■ **Work to be completed**:
Every line containing the string "width" is to be copied from the records.

(Stored data)
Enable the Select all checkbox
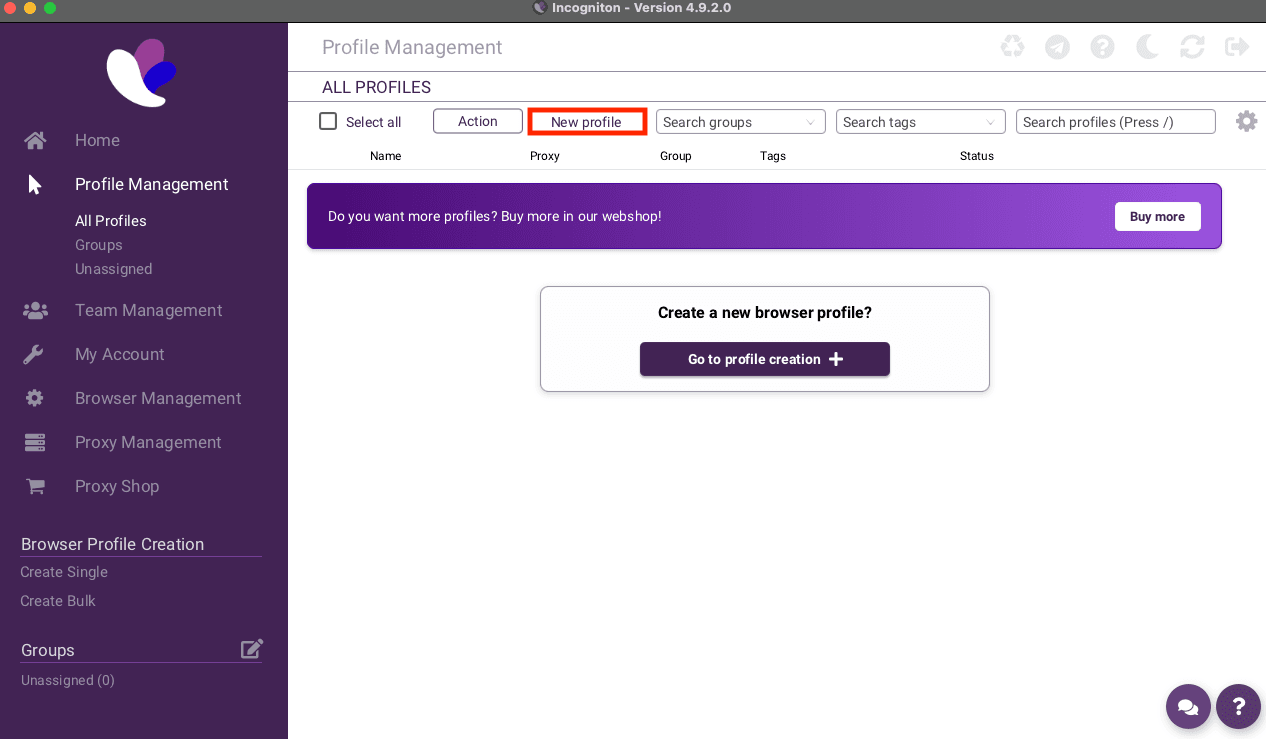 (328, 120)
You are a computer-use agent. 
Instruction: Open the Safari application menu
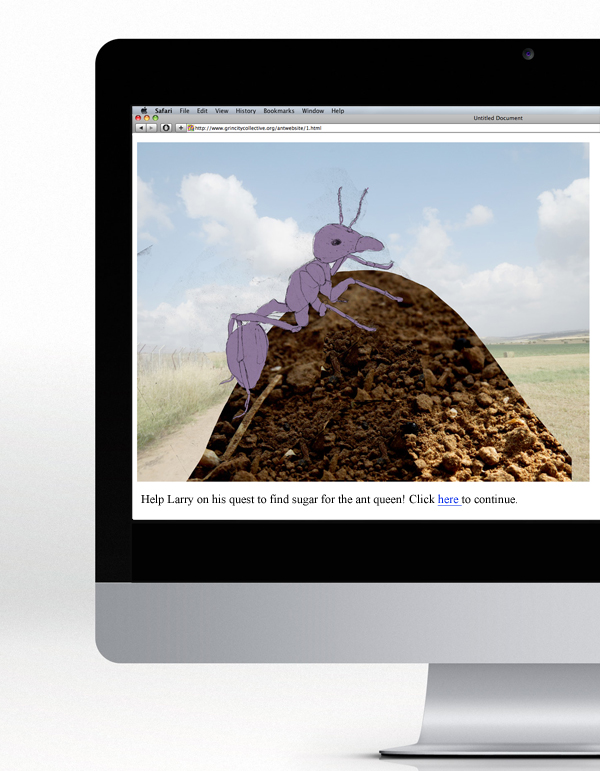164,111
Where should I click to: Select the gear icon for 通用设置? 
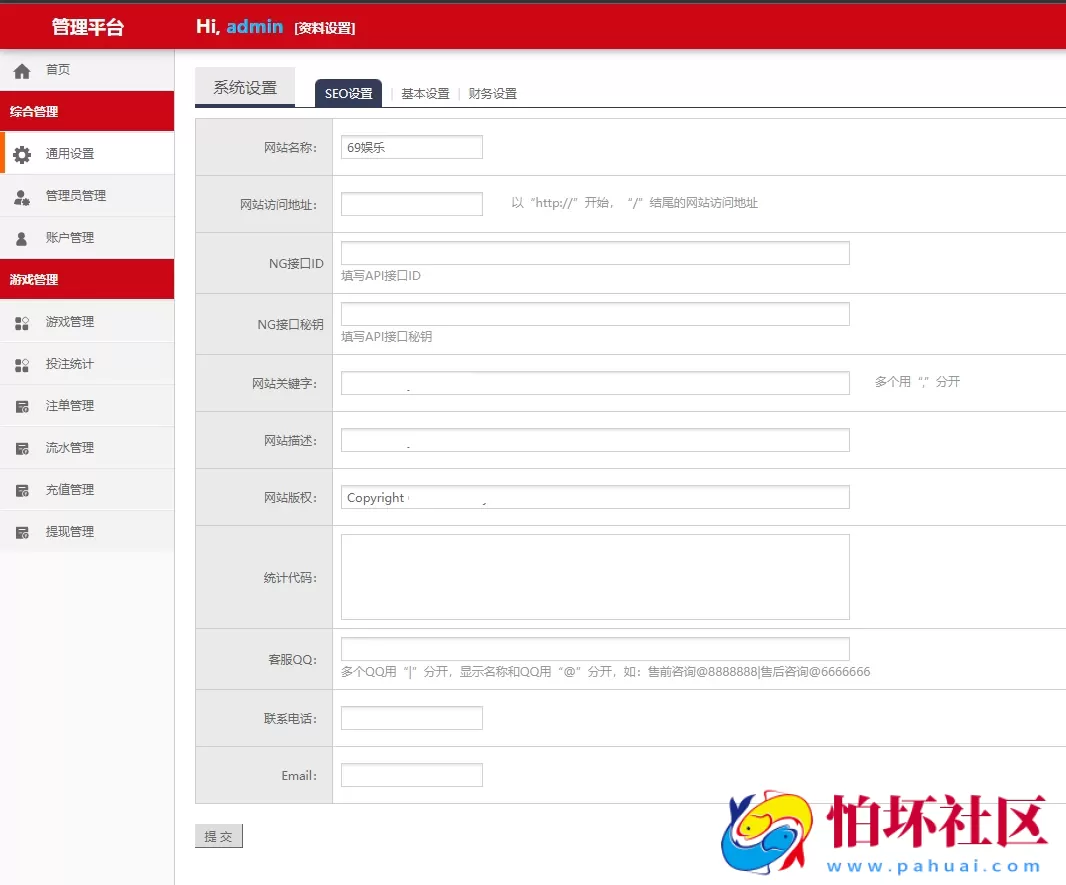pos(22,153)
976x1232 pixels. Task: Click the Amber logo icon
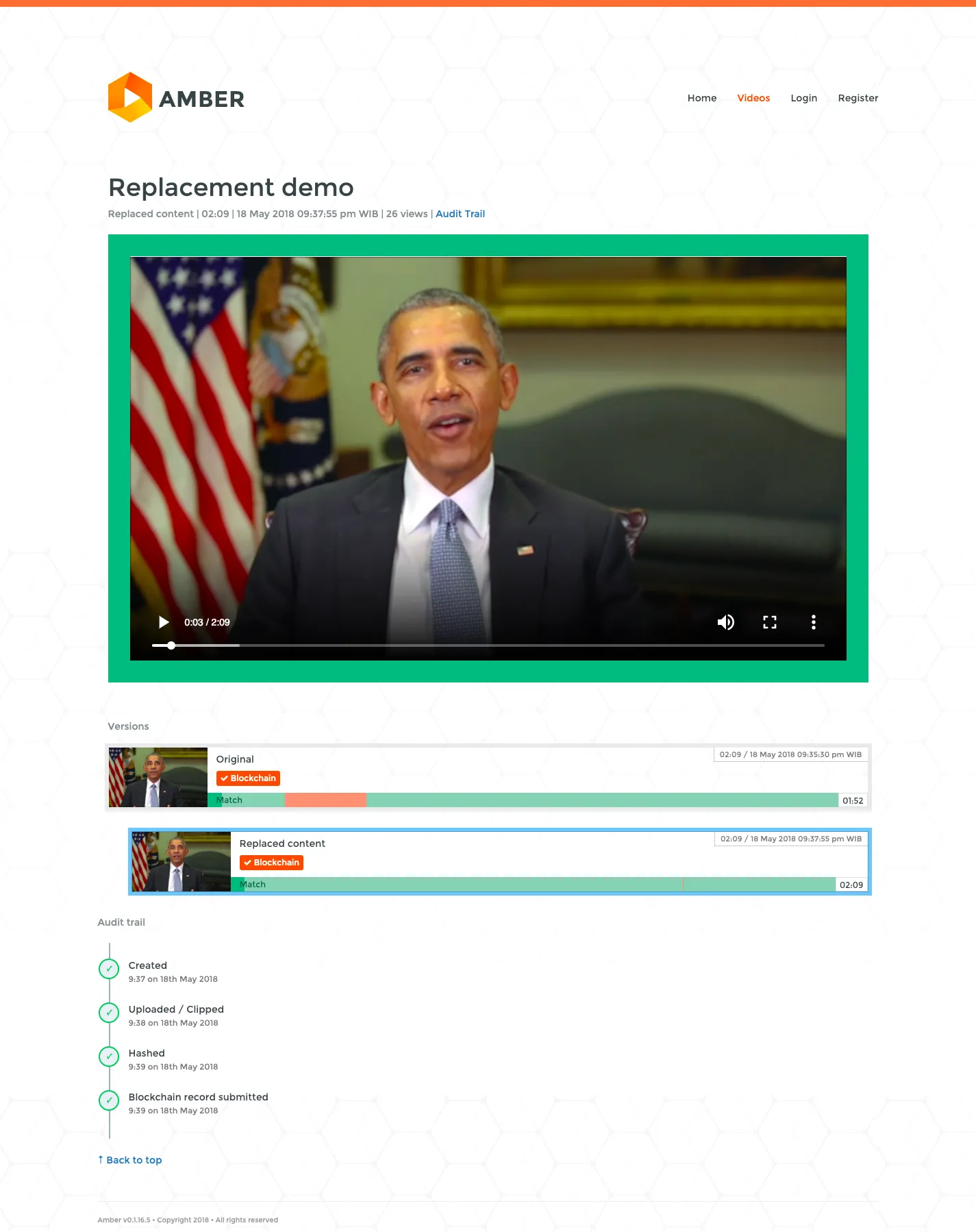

==

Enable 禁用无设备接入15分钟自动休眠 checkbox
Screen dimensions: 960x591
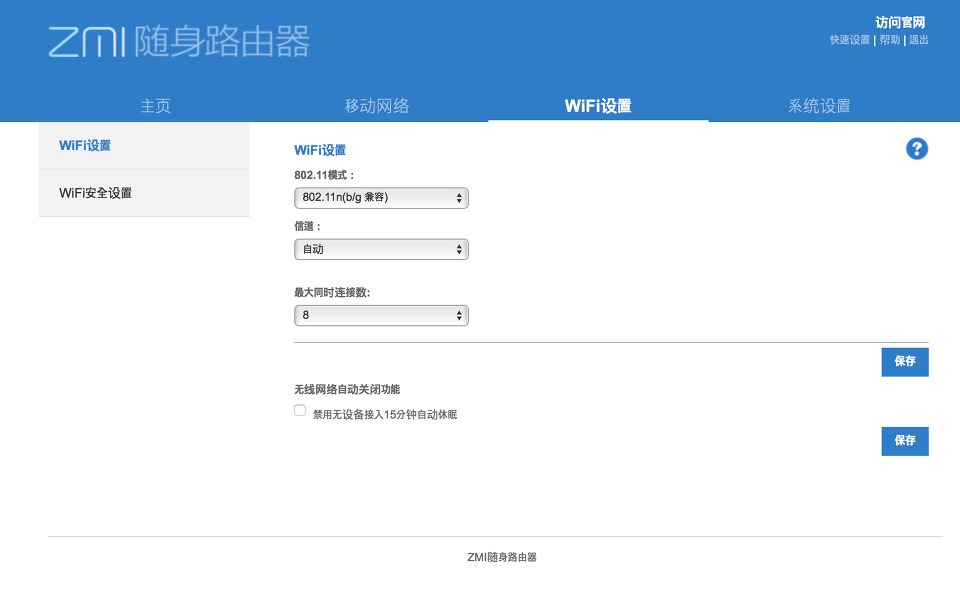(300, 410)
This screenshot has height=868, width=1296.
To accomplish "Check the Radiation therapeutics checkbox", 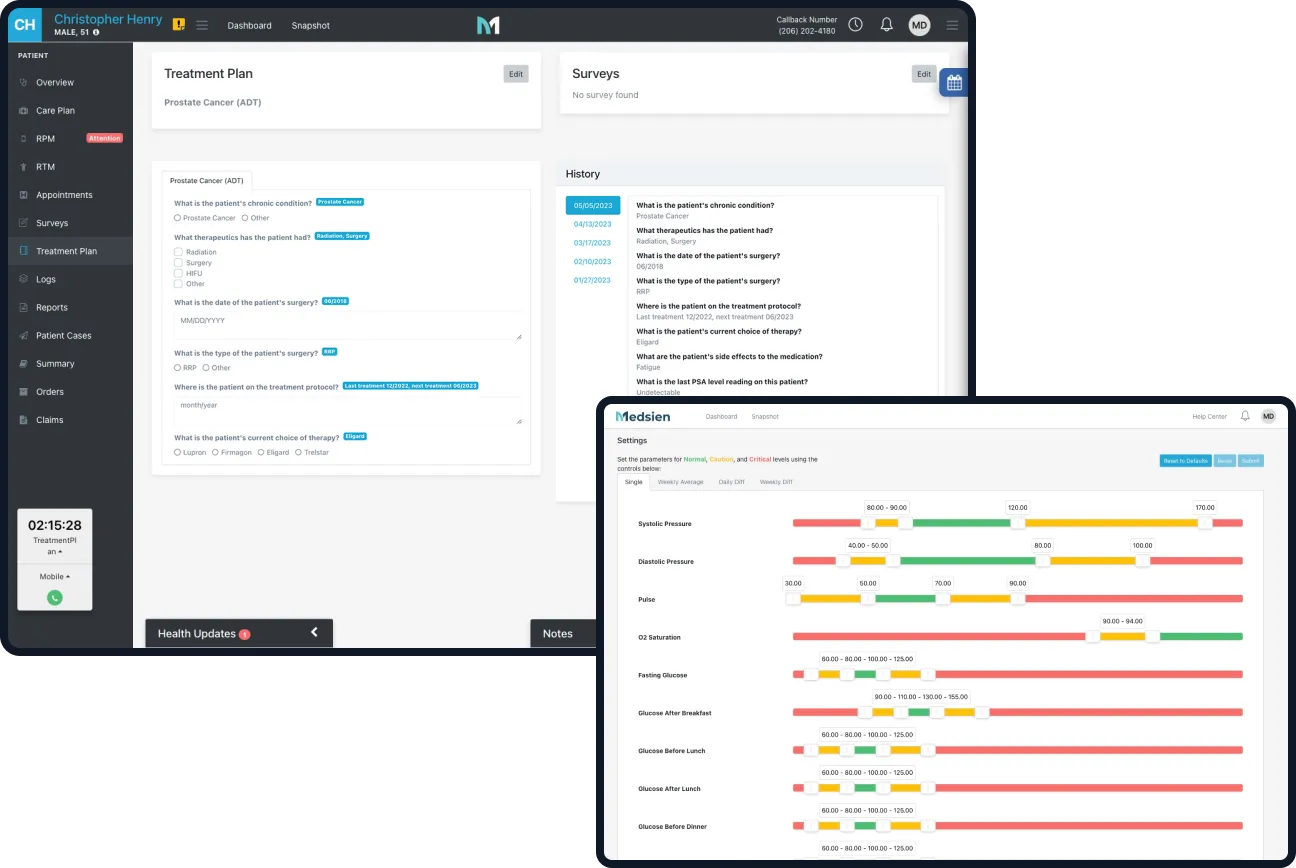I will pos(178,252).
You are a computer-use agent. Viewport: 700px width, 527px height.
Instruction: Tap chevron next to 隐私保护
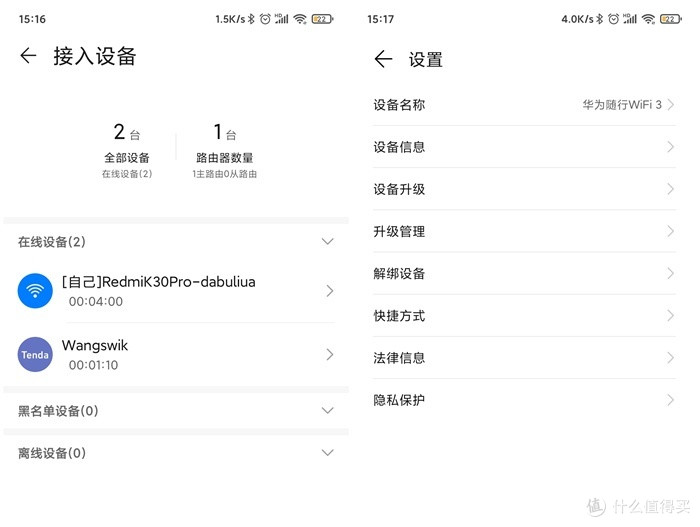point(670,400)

■ **Response**:
This screenshot has height=868, width=1296.
You are a computer-use agent. Viewport: 700px width, 527px height.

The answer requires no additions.